As simply as that does R. Winslow, 775 Versailles Street, a porter on one of the four Canadian Pacific Railway hospital cars now carrying wounded veterans from the European battlefronts, explain that he knows his business both from the patient's and the porter's end.
A veteran of nearly five years' Great War service and almost a year's hospitalization for head and leg wounds after Vimy Ridge and Amiens, Winslow is one of four wounded war veterans assigned by the
C.P.R. to hospital car service from the east coast to Vancouver.
He enlisted in 1914 with the engineers at Woodstock, N.B., and transferred in 1915 to the Queen's Own Rifles of Toronto with which he was wounded.
The other hospital car porters are Sam Morgan, 779 Second Avenue, Verdun; and Jean Napoleon Maurice, 1087 Ste-Elizabeth Street, and James E. Thompson, 116-C Dorchester Street West
Between them, the four have 22 years of service in two wars with Morgan having served in both this war and the last one and spent seven months as a German prisoner 0 after the fall of France in 1940, when he stayed behind "to do a job" after the unit he was with had been evacuated.
Morgan got away from the Nazis (he won't say how) and was on hand at
|
|
Dieppe to pick up five bullets in his right leg to go with face, hand and hip wounds suffered in the Great War at the Second Battle of Ypres with the 48th Highlanders of Toronto which he joined in 1914. At Dieppe he was with Field Security. He started with the Signal Corps at Toronto in 1939 and transferred to the Hastings and Prince Edward Regiment.
Maurice was in the current conflict from 1940 until June of this year, first as a signaller transmitting orders in French to the Fusiliers Mont-Royal at Dieppe and then with the Royal 22nd Regiment in Sicily and
Italy. Nicked in the forehead at Dieppe he was stopped last December at St. Petro in Italy by a bullet which paralyzed his left upper arm.
Thompson is a casualty of London's "big blitz." Nerves in his eyes were affected by the explosion of a land mine in London in May 1941, when he was on leave. He was discharged with impaired vision in November 1943, four years after his enlistment here with the Signal Corps.

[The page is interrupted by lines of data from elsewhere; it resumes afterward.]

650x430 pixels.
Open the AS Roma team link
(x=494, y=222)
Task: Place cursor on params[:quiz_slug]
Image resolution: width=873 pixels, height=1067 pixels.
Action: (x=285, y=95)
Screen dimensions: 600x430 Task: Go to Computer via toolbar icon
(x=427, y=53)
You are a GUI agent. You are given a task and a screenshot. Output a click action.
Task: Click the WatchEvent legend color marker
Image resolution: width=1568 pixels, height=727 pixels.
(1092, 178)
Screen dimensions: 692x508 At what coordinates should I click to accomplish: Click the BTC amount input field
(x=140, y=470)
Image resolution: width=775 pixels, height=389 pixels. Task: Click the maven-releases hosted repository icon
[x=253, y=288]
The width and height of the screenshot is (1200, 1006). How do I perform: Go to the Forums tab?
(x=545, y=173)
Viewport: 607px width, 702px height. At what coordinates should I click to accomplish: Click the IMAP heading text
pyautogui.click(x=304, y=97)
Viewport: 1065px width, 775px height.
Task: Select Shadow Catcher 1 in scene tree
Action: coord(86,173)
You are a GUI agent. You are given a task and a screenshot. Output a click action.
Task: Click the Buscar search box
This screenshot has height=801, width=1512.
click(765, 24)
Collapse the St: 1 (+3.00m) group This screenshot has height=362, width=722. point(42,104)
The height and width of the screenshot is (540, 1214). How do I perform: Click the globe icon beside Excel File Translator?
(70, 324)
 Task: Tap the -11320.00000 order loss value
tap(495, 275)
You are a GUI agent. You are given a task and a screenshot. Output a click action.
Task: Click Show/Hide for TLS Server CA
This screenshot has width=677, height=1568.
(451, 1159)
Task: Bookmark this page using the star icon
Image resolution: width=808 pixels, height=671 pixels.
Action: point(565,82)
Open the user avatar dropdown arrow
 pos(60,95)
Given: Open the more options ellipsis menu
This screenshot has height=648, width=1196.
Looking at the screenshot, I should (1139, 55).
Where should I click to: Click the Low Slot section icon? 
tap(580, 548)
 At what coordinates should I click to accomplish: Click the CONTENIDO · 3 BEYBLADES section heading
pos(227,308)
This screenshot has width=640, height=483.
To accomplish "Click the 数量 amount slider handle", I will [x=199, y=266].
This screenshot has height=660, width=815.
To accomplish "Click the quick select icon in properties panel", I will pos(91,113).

The four of them are booked out on their runs by W.A. Gough sleeping and dining car agent at Windsor Station, a veteran of the Boer War, who is highly pleased at being able to put former casualties who have a bond with their passengers on these cars carrying war-wounded.
Later on, he hopes to get more like them to look after six more cars now under construction at the C.P.R.'s Angus Shops here for addition to the fleet of hospitals on wheels.